### Exercise passage
== Segment start ==

The restaurant is on the first floor, and quite a nice space too, despite being canteen-style. The pale-wood floor and white-painted tables contrast with the dark grey walls, while chairs in shades of yellow and grey tie it all together. Four raised booths are along the side wall, backed by wood panelling hand-painted with still life and landscape art. It seats around 75 people in all.
The Lituanica chain is named after the famous Lituanica aeroplane (which crashed after a transatlantic flight in 1933), and so it's unsurprising to see here a large replica of the plane hanging above the open staircase that leads up from below, as well as a huge painting of Lituanica in flight on one wall.
Service is from the counter at the back — order and pay here, and most likely your food will be dished out immediately for you to carry it to your table on a tray. (Some items require a brief wait, in which case staff will bring them to the table for you.)
Kake visited on a Saturday lunchtime in July 2017. There were a scattering of people in when I arrived around 12:30pm, but plenty of free tables — even two of the booths were free. People came and went during the hour I was there, but it never got more than about half-full. Pop music was playing, somewhat louder than ideal for conversation. It was a hot day, and I was grateful that they had the aircon on.

== Segment end ==

### What is required
Retype the restaurant review from "The restaurant is" to "on one wall.". The listing has nothing to do with the restaurant review.

### Source material
== Segment start ==

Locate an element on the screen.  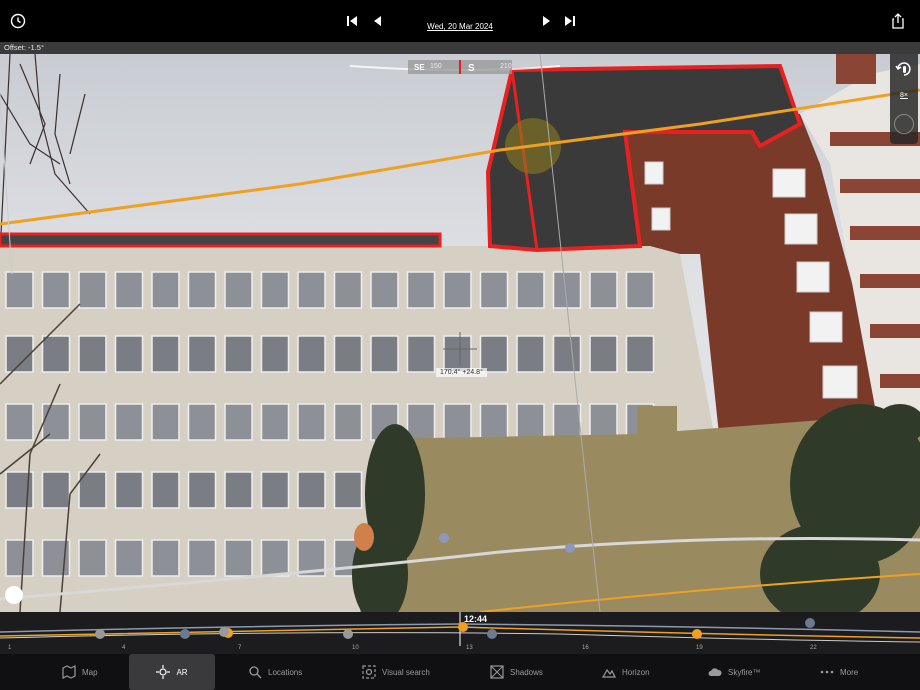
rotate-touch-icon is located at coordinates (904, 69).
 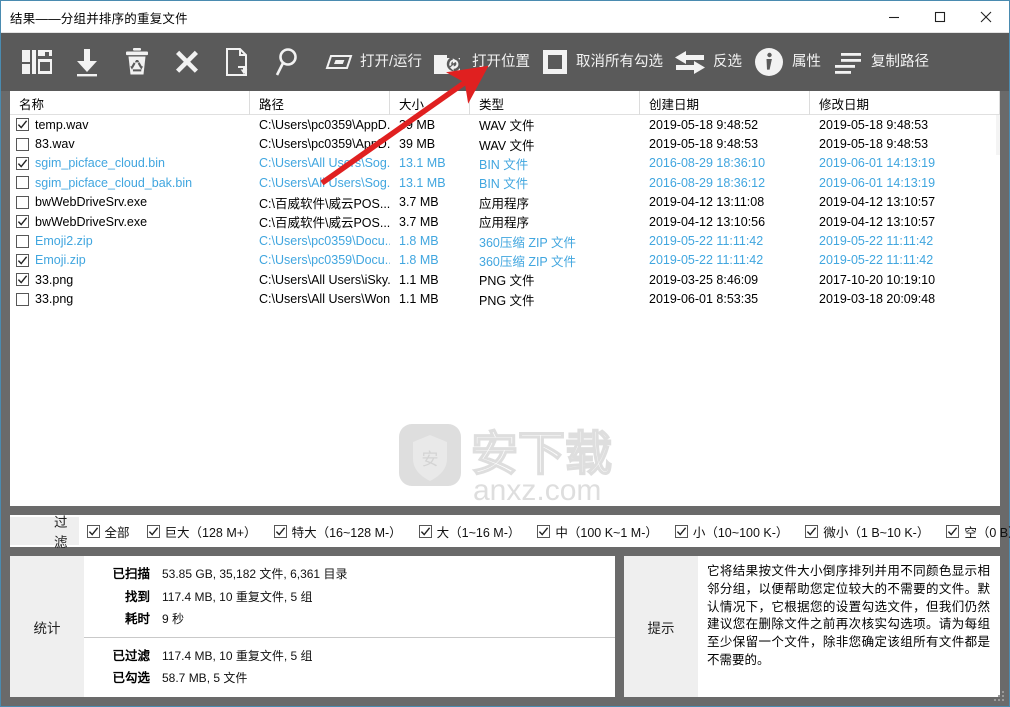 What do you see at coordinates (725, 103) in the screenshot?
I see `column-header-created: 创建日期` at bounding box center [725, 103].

== Segment end ==

### Exercise response
The restaurant is on the first floor, and quite a nice space too, despite being canteen-style. The pale-wood floor and white-painted tables contrast with the dark grey walls, while chairs in shades of yellow and grey tie it all together. Four raised booths are along the side wall, backed by wood panelling hand-painted with still life and landscape art. It seats around 75 people in all.
The Lituanica chain is named after the famous Lituanica aeroplane (which crashed after a transatlantic flight in 1933), and so it's unsurprising to see here a large replica of the plane hanging above the open staircase that leads up from below, as well as a huge painting of Lituanica in flight on one wall.